Légalement, il revient à l’Institut du Bien Être social (IBERS) de prendre en charge les bébés abandonnés. Malheureusement, l’IBERS ne répond pas aux besoins primaires de ces enfants. L’Institution se limite à suivre les procédures pour les placer dans un centre d’accueil. « Lorsqu’un enfant est déclaré abandonné par l’hôpital, l’IBERS vient créer son dossier en attendant qu’un orphelinat ou une crèche l’accepte légalement », précise la directrice qui était, deux ans de cela, médecin en chef du service de pédiatrie.
Des hypothèses pour expliquer les abandons
Selon la Banque mondiale, en termes d’’indice de capital humain, un enfant né aujourd’hui en Haïti a un potentiel à l’âge adulte évalué à 45 % de ce qu’il aurait pu avoir s’il avait bénéficié d’une éducation et d’une santé complètes.
Eunice Alcindor croit, en ce sens, que la pauvreté est l’une des plus principales raisons favorisant les cas d’abandons à l’HUEH. Aussi, dit-elle, certaines mères y recourent car elles n’acceptent pas les malformations congénitales de leur enfant.
Les hypothèses sur les raisons exactes des fréquents cas d’abandons à l’HUEH par les parents sont multiples.
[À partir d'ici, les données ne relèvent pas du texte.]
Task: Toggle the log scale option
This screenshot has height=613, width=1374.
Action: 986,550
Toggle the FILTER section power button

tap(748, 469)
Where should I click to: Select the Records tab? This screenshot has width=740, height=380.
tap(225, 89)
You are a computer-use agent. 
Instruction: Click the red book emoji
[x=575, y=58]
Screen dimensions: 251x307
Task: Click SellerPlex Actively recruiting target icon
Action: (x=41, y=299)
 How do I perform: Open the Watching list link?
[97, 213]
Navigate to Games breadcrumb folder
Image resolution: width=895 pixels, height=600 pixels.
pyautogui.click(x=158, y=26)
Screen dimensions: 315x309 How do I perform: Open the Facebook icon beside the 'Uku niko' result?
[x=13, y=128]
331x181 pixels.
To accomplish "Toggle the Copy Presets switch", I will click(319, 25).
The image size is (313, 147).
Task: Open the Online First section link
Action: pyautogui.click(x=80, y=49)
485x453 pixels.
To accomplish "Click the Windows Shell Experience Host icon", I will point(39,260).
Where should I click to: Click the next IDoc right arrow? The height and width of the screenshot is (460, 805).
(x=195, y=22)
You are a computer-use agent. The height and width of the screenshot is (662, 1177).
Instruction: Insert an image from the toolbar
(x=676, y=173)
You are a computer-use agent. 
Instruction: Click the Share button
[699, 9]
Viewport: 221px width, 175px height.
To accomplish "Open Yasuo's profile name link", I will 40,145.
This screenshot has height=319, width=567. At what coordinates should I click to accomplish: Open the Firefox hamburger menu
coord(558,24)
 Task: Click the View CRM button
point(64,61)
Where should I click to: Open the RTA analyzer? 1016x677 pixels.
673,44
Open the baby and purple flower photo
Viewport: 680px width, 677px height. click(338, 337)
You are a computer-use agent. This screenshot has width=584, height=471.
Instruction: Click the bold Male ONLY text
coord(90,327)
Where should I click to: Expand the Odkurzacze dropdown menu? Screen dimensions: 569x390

Mais en Haïti, les grossesses non voulues sont monnaie courante. Selon l’Enquête mortalité, morbidité et utilisation des services (EMMUS-VI), 8 % des adolescentes de 15 à 19 ans sont déjà mères et 2 % étaient enceintes durant l’enquête en 2016.
« On surveille de près tout parent suspecté de vouloir abandonner son enfant à l’hôpital. Fort souvent, on les oblige à repartir avec l’enfant », dit l’infirmière Eunice Alcindor qui avoue que certains parents trouvent quand même le moyen d’abandonner l’enfant quelque part sur la cour de l’hôpital.
D’autres parents partent acheter des médicaments et en profitent pour ne plus revenir. « Je me souviens d’une dame que son mari avait abandonnée. Elle nous a dit qu’elle était hébergée chez une amie. Après avoir accouché, cette dame a abandonné l’enfant puisque son amie n’avait pas voulu la garder sous son toit avec un enfant », se souvient le chef de service de la pédiatrie.
Dans ces genres de situations, les mères reviennent rarement récupérer leurs enfants. Durant ses 20 ans de sa carrière à l’HUEH, Eunice Alcindor relate avoir vu une seule mère revenir récupérer son nourrisson après 14 jours.